Aisling has been successful in recent days in securing agreement from Offaly County Council to light Tullamore Town Hall red on Wednesday, September 13th, World Sepsis Awareness Day, which she says is to honour her father “and all those who have lost their lives to sepsis and those who live with the effects of sepsis.”
Sepsis is a life-threatening condition caused by an infection that affects the organs and kills 1 in 5 people who develop it. The condition kills more people each year than heart attacks, stroke or almost any cancer.
“It’s extremely important to recognise the symptoms of sepsis and ask – could this be sepsis?,” according to Dr Michael O’Dwyer, Clinical Lead, HSE National Sepsis Programme. Speaking ahead of World Sepsis Day, Dr O’Dwyer said that the HSE was encouraging people to learn about the signs and symptoms of the condition, as early recognition and treatment are important.
Anyone with an infection can be at risk of sepsis, even if they are taking antibiotics. Those most at risk are aged 75 or over, have certain medical conditions such as cancer, COPD, diabetes, chronic kidney or liver disease, have a weak immune system or are very young children. Maternal sepsis is rare but can develop during pregnancy or up to 6 weeks (42 days) after the birth, a miscarriage or an abortion. This is because pregnancy causes changes in the immune system that make individuals more likely to get infections.

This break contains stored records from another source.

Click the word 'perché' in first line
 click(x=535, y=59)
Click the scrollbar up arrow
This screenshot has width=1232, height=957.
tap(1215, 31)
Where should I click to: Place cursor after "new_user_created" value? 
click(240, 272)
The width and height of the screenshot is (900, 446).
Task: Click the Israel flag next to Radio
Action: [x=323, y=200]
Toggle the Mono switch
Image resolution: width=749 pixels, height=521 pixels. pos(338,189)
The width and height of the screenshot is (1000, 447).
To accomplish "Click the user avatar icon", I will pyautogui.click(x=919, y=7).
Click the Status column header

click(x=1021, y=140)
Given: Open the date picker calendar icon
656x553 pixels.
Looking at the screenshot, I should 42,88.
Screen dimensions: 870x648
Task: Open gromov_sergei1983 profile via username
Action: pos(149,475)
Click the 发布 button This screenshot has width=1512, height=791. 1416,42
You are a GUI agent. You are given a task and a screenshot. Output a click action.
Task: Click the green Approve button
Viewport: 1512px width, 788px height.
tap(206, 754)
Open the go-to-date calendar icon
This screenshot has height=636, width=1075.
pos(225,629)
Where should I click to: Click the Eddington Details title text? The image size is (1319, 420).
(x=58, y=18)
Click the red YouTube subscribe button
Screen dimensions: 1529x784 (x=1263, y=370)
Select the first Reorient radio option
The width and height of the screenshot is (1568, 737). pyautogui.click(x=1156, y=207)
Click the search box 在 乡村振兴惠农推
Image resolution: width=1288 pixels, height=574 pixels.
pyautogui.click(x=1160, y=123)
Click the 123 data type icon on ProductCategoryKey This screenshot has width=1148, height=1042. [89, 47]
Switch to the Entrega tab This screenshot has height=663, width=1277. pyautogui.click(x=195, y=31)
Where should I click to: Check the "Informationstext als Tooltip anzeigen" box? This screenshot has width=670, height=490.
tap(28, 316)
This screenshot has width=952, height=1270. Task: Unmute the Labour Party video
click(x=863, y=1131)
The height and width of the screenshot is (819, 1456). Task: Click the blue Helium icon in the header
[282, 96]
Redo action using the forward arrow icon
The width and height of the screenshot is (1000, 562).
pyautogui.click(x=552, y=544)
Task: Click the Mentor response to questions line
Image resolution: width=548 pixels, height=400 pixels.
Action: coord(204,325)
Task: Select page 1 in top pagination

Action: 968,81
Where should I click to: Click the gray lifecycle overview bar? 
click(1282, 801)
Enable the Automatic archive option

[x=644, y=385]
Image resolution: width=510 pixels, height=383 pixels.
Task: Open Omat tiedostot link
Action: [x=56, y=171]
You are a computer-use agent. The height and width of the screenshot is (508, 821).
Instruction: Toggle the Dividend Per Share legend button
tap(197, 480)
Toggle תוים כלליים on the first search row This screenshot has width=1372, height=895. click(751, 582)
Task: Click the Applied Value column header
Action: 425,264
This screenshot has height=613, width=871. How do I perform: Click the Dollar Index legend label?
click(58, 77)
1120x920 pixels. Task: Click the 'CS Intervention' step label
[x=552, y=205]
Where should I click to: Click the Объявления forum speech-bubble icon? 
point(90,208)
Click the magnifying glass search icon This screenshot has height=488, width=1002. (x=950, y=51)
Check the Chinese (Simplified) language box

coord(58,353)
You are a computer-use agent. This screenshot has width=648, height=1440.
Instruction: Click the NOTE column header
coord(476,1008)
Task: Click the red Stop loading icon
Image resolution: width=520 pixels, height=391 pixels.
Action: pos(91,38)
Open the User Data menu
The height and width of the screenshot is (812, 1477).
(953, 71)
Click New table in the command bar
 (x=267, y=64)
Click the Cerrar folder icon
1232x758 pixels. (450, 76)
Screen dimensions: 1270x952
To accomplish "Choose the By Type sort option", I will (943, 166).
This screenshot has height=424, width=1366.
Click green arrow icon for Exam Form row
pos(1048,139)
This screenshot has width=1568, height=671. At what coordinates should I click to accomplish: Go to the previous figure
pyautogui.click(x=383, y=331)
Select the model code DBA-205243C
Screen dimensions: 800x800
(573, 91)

Dr O’Dwyer adds that it’s also important to “reduce your risk of developing it in the first place. There are things people can do to reduce their risk of sepsis, such as good personal hygiene, keeping up to date with your vaccinations, taking antibiotics as prescribed, and following medical advice recommended for chronic conditions.”
Dr O’Dwyer notes that the signs and symptoms of sepsis in children include “very fast breathing; fits or convulsions; mottled skin (irregular colour) bluish or pale; a rash that does not fade when you press it; if the child is unusually sleepy and difficult to wake; unusually cold when you touch them or has had no pee for more than 12 hours."
"If the child is under 5 years, the advice is to watch in particular if they are not feeding, if they are vomiting repeatedly and or dry when they are changed and they have not had a wet nappy for the previous 12 hours.”
Signs of sepsis:
S: Slurred speech, new confusion, too sick to communicate, drowsiness. E: Extreme shivering, muscle aches, fever. P: Has not passed urine in the last 12 hours and does not feel like passing urine. S: Shortness of breath, lips tinged with blue, feels like your heart is racing, dizzy when you sit or stand. I: I feel like I'm going to die. S: Skin mottled and discoloured, new rash that is still visible when pressed on with a clear glass (glass test).